**Source data:**
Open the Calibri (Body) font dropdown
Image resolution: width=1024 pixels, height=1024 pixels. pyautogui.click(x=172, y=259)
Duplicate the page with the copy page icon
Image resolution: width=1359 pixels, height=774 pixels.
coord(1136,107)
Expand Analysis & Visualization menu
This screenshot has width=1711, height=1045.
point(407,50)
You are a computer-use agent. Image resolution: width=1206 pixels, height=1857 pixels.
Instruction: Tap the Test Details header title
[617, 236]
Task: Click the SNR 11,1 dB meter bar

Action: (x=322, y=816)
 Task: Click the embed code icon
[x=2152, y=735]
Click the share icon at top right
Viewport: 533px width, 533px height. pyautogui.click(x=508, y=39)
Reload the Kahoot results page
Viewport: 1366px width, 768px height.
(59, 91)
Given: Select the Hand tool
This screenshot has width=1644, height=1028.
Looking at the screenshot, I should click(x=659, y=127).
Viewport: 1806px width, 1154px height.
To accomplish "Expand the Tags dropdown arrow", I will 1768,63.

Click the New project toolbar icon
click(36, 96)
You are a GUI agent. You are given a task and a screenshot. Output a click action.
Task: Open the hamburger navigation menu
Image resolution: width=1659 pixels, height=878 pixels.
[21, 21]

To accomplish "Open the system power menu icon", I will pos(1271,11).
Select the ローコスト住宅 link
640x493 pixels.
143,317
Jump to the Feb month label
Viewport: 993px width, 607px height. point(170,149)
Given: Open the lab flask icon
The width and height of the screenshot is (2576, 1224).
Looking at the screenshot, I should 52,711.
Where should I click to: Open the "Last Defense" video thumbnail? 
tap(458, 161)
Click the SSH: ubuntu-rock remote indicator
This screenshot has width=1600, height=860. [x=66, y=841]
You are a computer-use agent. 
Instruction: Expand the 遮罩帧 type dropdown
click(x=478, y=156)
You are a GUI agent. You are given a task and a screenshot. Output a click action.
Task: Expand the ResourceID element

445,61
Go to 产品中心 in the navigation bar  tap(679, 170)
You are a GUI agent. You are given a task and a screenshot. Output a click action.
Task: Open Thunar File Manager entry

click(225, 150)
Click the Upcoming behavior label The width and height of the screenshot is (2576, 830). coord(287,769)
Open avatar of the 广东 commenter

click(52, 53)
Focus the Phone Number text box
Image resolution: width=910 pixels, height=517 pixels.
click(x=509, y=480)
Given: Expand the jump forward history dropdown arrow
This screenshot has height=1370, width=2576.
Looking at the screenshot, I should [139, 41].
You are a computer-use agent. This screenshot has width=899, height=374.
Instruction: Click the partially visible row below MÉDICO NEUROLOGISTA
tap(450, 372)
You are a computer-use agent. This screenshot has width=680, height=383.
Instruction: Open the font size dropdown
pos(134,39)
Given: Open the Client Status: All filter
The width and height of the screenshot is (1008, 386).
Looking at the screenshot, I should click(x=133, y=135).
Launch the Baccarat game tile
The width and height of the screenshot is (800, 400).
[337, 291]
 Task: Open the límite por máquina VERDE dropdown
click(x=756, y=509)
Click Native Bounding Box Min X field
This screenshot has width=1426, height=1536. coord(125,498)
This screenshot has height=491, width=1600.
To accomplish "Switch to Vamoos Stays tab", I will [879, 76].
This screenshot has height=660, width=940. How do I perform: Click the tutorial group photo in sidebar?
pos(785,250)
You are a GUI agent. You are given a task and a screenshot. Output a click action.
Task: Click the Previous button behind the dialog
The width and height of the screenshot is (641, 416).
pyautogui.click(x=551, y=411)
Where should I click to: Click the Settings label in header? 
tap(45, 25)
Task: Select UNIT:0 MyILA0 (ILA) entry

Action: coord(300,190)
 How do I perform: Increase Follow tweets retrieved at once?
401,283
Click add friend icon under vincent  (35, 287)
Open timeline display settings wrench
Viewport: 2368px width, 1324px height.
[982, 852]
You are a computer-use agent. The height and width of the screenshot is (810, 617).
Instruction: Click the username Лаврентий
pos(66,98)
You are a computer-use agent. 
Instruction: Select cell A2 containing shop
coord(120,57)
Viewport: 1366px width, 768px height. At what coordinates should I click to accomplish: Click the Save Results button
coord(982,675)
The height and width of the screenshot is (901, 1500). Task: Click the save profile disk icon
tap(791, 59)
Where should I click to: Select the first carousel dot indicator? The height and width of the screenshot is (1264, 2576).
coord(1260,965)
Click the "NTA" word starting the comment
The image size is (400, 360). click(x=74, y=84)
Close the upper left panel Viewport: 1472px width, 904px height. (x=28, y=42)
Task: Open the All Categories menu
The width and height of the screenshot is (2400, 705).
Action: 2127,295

**Directions:** Convert the portion of the listing above that opens with its first line and closes with the line containing "[x=2152, y=735]" into a JSON list of strings, one string per line, omitting blank lines.

**Answer below:**
[
  "Open the Calibri (Body) font dropdown",
  "Image resolution: width=1024 pixels, height=1024 pixels. pyautogui.click(x=172, y=259)",
  "Duplicate the page with the copy page icon",
  "Image resolution: width=1359 pixels, height=774 pixels.",
  "coord(1136,107)",
  "Expand Analysis & Visualization menu",
  "This screenshot has width=1711, height=1045.",
  "point(407,50)",
  "You are a computer-use agent. Image resolution: width=1206 pixels, height=1857 pixels.",
  "Instruction: Tap the Test Details header title",
  "[617, 236]",
  "Task: Click the SNR 11,1 dB meter bar",
  "Action: (x=322, y=816)",
  " Task: Click the embed code icon",
  "[x=2152, y=735]"
]